A última década foi marcada pelo aparecimento de novas plataformas noticiosas focadas em “conteúdos virais”, em atrair audiências jovens, e na promoção de discussões “online”.
Uma dessas iniciativas, a “Ozy”, tem estado “nas bocas do mundo”, mas não pelas melhores razões. Ao que parece, recordou Joshua Benton num artigo publicado no “Nieman Lab”, os líderes deste projecto mentiam sobre as suas métricas, ou pediam a utilizadores que visitassem o seu “site”, em troca de dinheiro.
Com isto, a administração da plataforma considerou que a única opção seria encerrar a actividade.
No entanto, esta decisão parece ter durado pouco tempo. Mais concretamente: manteve-se durante dois dias. Afinal, o fundador da “Ozy”, Carlos Watson, voltou a aparecer em programas televisivos, garantindo que a plataforma não iria desaparecer.
Tudo isto, afirmou Benton, parece ter sido motivado por um pico no nível de audiências do “site” da “Ozy”, que, depois de anos a inflaccionar o número de leitores, viu-se envolvido num escândalo e conquistou, finalmente, o interesse do público.

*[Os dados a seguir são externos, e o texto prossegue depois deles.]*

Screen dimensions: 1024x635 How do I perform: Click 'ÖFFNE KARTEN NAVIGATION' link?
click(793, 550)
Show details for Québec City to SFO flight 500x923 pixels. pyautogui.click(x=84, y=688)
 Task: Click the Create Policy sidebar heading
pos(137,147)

“Estamos abertos para negócios. Vamos voltar a ser notícia", afirmou Watson, citado por Benton. “Os últimos tempos foram traumáticos e difíceis. Chegámos, mesmo, a suspender as nossas operações. Mas, durante o fim-de-semana, falámos com os nossos parceiros de publicidade, com alguns leitores, com os nossos investidores. Pensamos que a ‘Ozy’ faz parte deste momento”.

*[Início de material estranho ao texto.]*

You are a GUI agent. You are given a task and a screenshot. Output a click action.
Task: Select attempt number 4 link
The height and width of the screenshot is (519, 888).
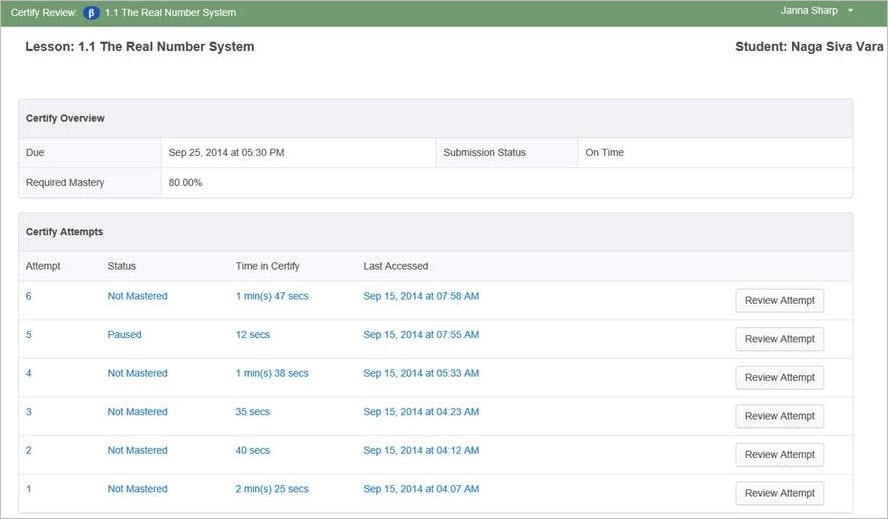pyautogui.click(x=29, y=373)
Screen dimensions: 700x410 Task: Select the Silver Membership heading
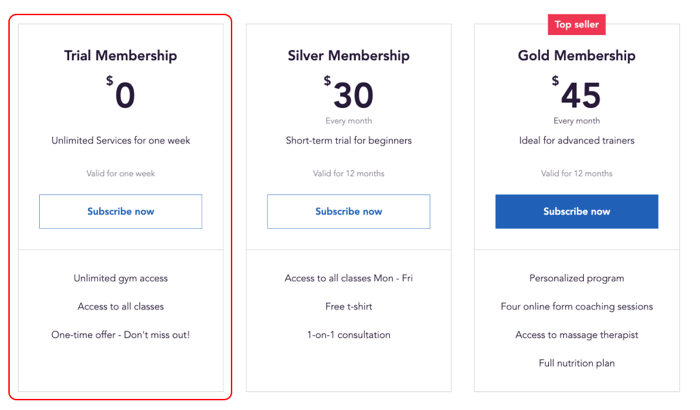tap(349, 55)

Ainda assim, prosseguiu Benton, Watson recusa-se a assumir os erros, e continua a experimentar novas estratégias, com o objectivo de continuar no activo.
Outubro 21
Perante este contexto, Benton considera pouco provável que a “Ozy” retome a sua actividade, já que, os investidores publicitários não parecem estar dispostos a associarem os seus produtos a uma marca que fabrica audiências.